Information shown —

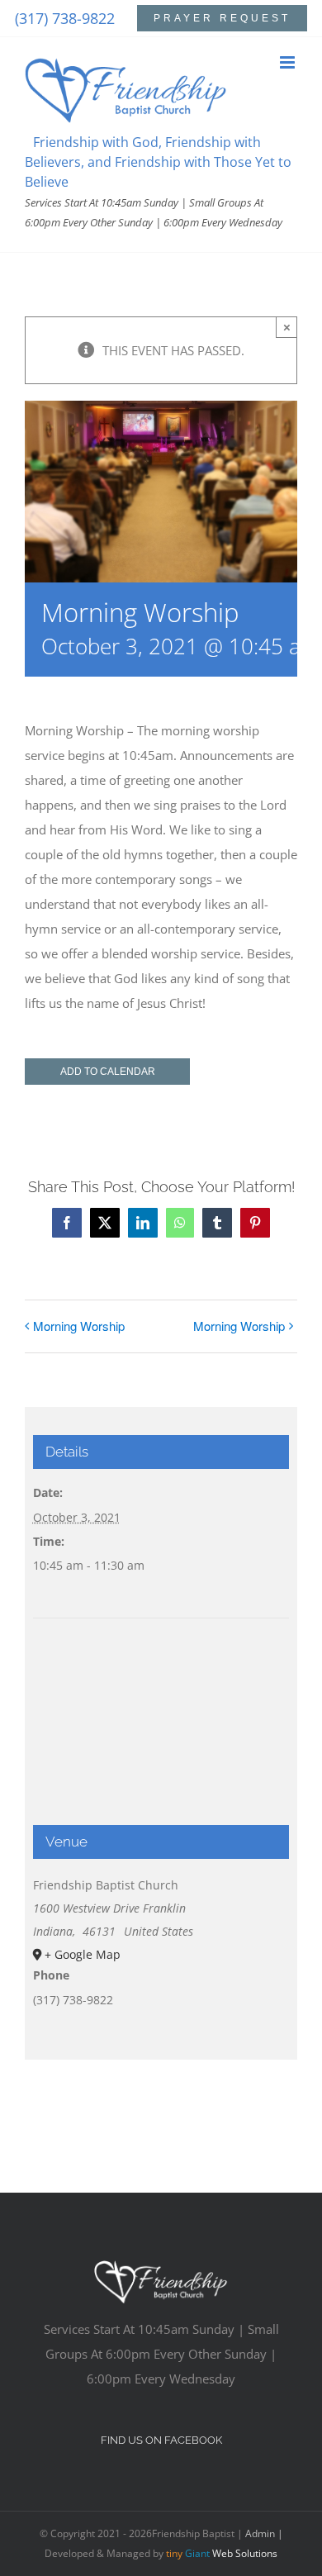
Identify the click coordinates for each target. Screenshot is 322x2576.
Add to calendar (107, 1071)
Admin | (264, 2533)
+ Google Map (83, 1954)
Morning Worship (79, 1325)
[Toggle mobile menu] (288, 62)
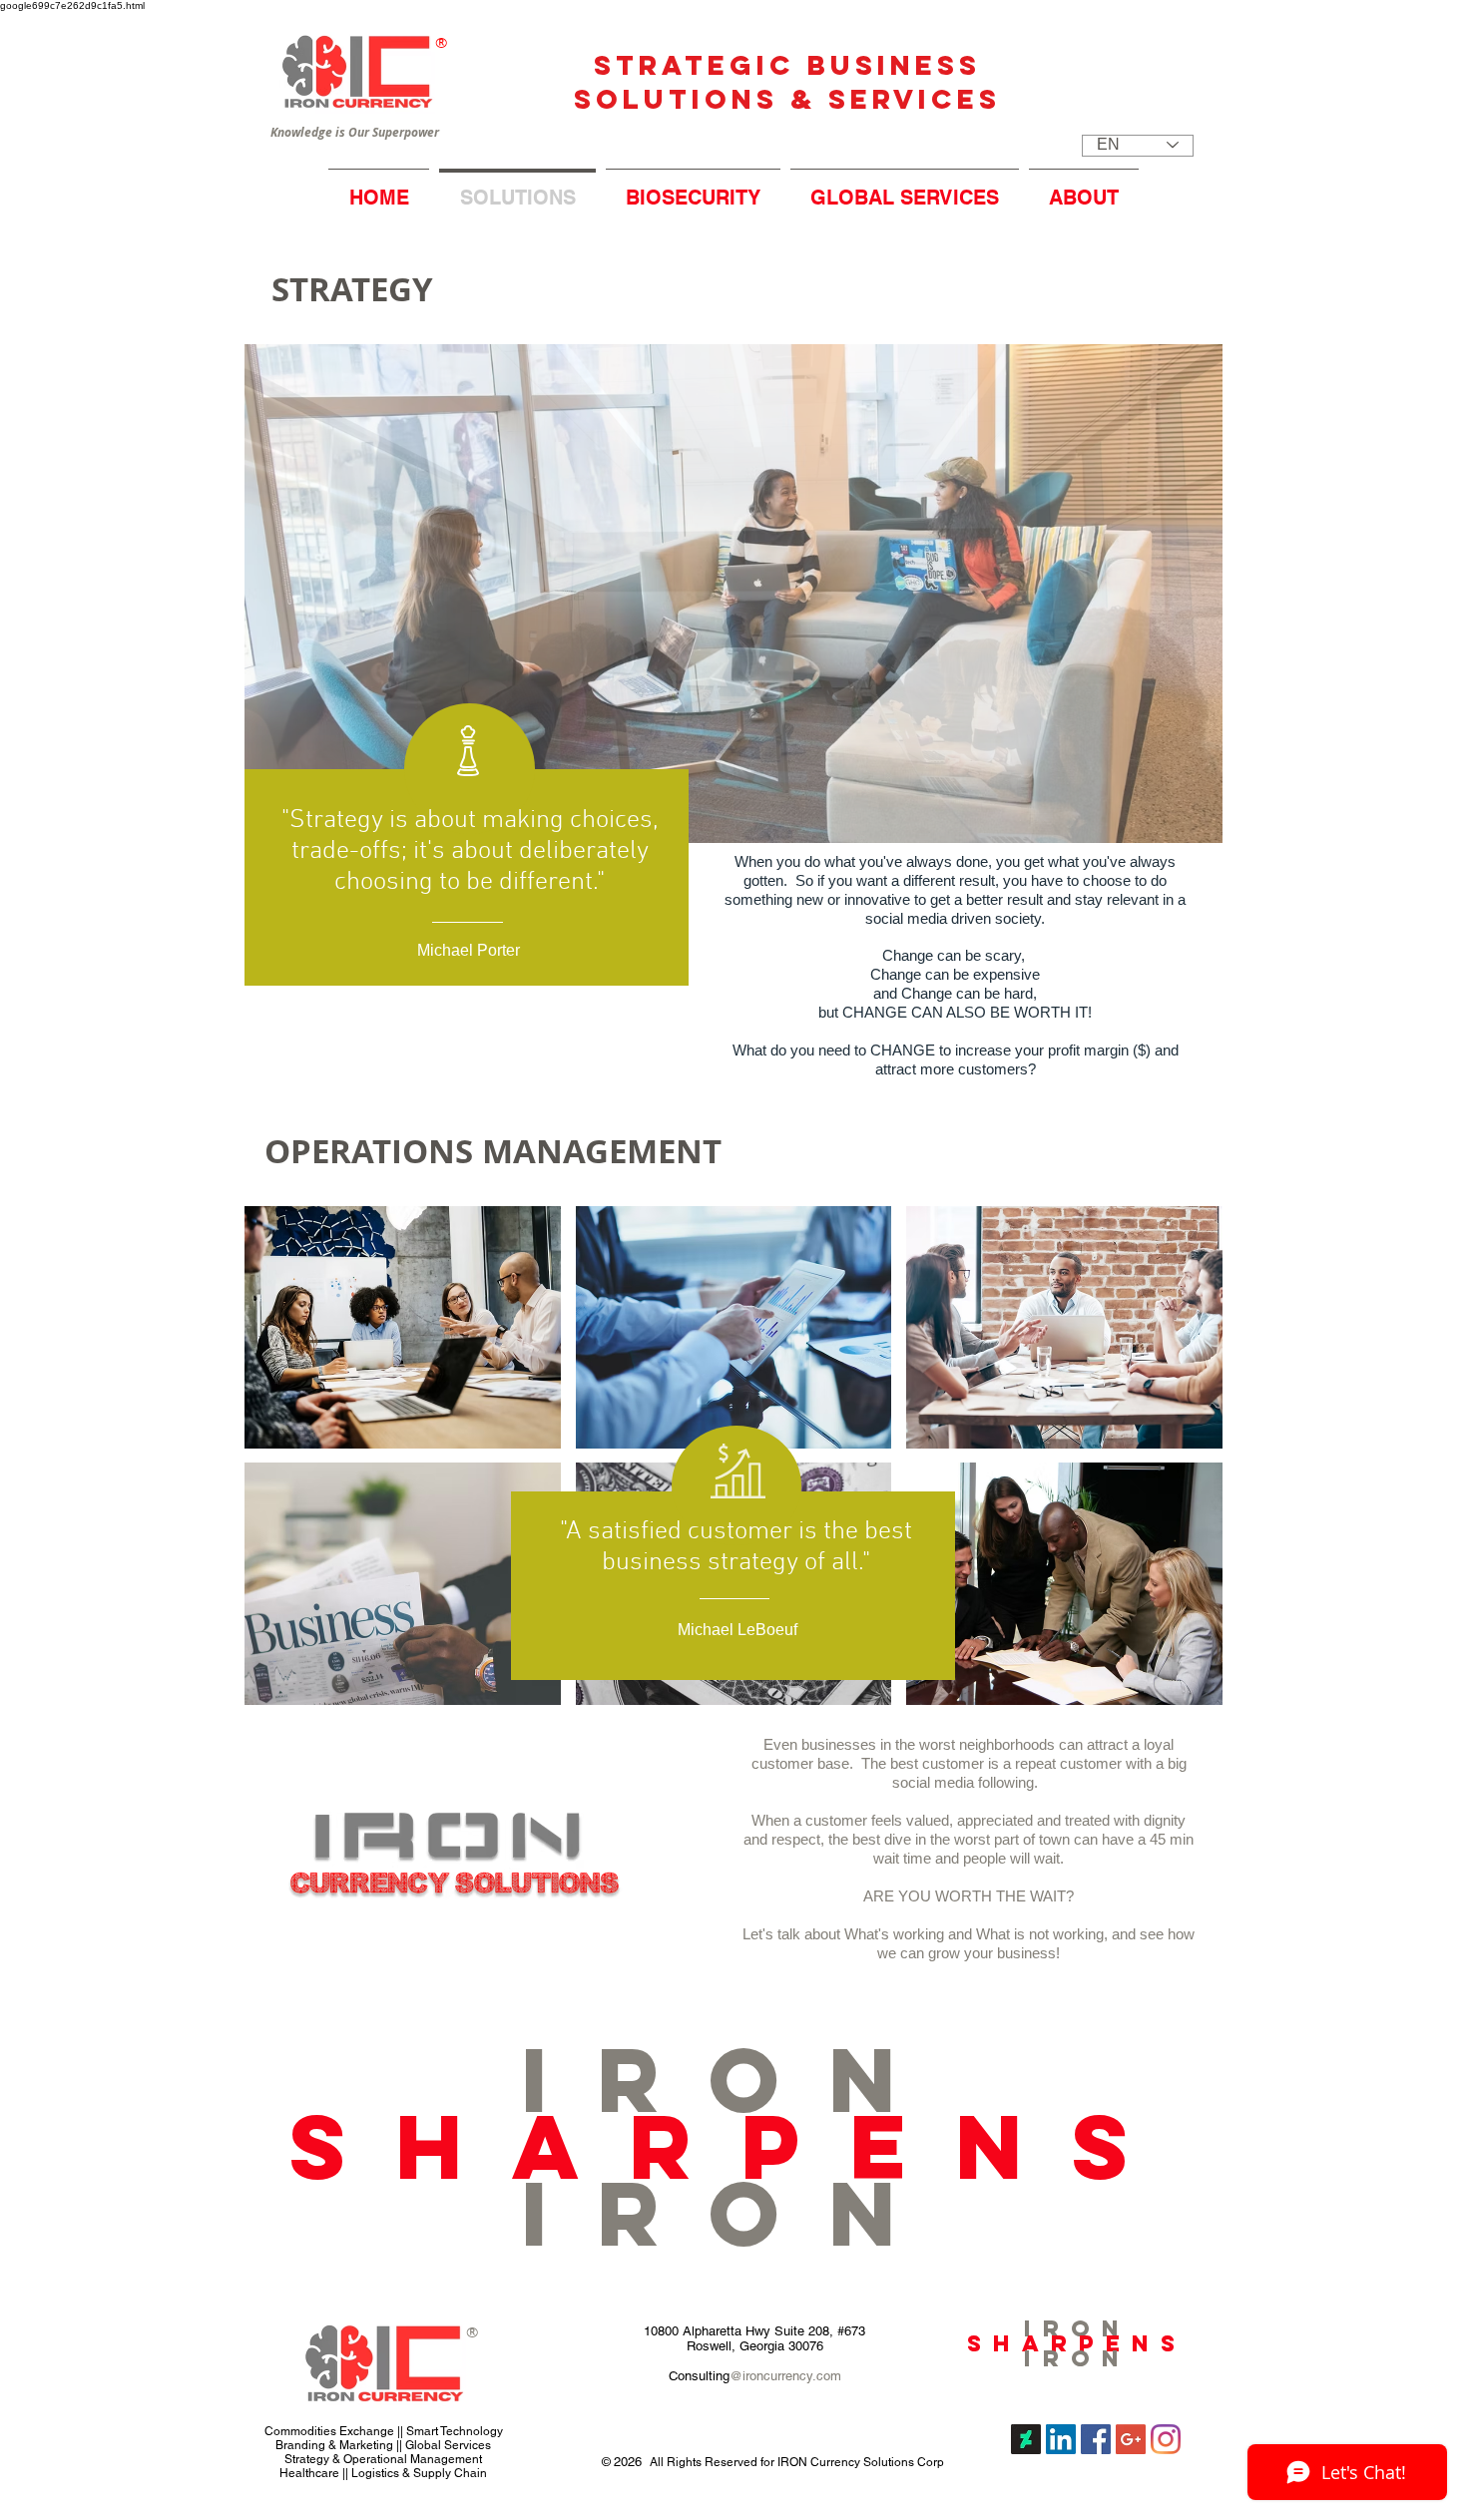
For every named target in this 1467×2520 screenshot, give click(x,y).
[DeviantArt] (1026, 2439)
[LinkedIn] (1061, 2439)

Exercise requirements —
Write down exactly the lines running from the line with "Admin | (264, 2533)" through the end of the material, both ends included, and none of the pictures.

Answer to this problem —
Admin | (264, 2533)
+ Google Map (83, 1954)
Morning Worship (79, 1325)
[Toggle mobile menu] (288, 62)
For every named target in this 1467×2520 screenshot, give click(x,y).
[DeviantArt] (1026, 2439)
[LinkedIn] (1061, 2439)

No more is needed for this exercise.